**CONSIGNE:**
Reproduisez fidèlement le passage de l'extrait à lire qui commence par « Cette mise à » et se poursuit jusqu'à « de l'auteur offusquent. ».
=== EXTRAIT À LIRE ===
Cette mise à distance de l'œuvre par le "contexte", en fournissant au lecteur des pincettes articulées pour s'en saisir, laisse la désagréable impression que le commentateur de l'œuvre n'était là que pour en interdire l'accès. On sous-estime l'esprit de vindicte de l'exégète qui se venge, comme il peut, du mal que lui a donné telle œuvre qui ne s'adressait pas à lui, mais à des esprits plus aventureux. Les œuvres sont à la fois plus profondes et plus ingénues que ne l'envisagent les spécialistes. Leur prétendue difficulté n'est, le plus souvent, qu'une invention de cuistres qui s'imaginent ainsi se rendre indispensable, ou d'idéologues que les libres propos de l'auteur offusquent.
=== LIGNES DE DONNÉES ===
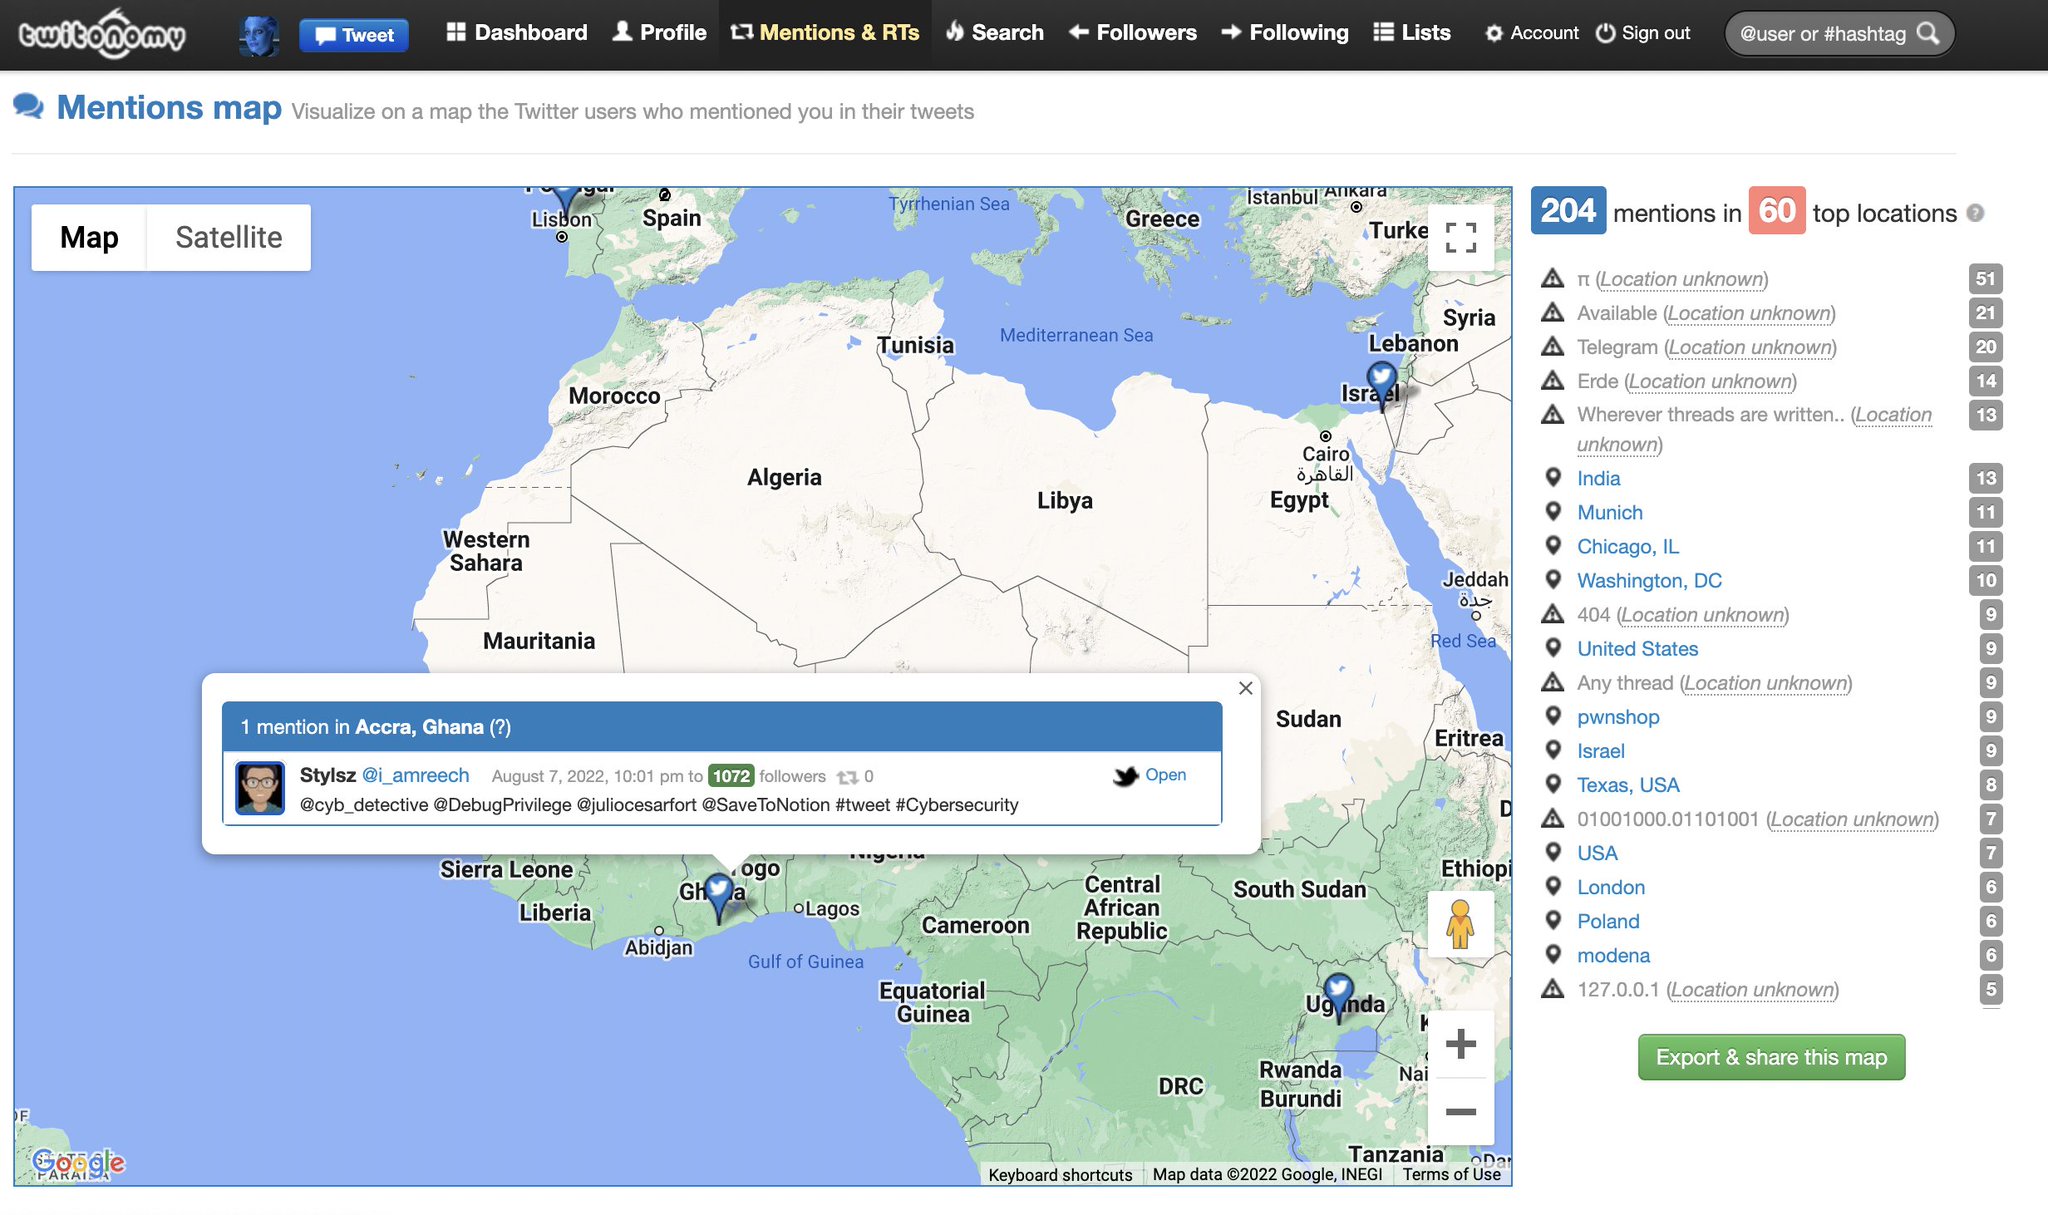Open the tweet via the Open link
===
**CORRIGÉ:**
Cette mise à distance de l'œuvre par le "contexte", en fournissant au lecteur des pincettes articulées pour s'en saisir, laisse la désagréable impression que le commentateur de l'œuvre n'était là que pour en interdire l'accès. On sous-estime l'esprit de vindicte de l'exégète qui se venge, comme il peut, du mal que lui a donné telle œuvre qui ne s'adressait pas à lui, mais à des esprits plus aventureux. Les œuvres sont à la fois plus profondes et plus ingénues que ne l'envisagent les spécialistes. Leur prétendue difficulté n'est, le plus souvent, qu'une invention de cuistres qui s'imaginent ainsi se rendre indispensable, ou d'idéologues que les libres propos de l'auteur offusquent.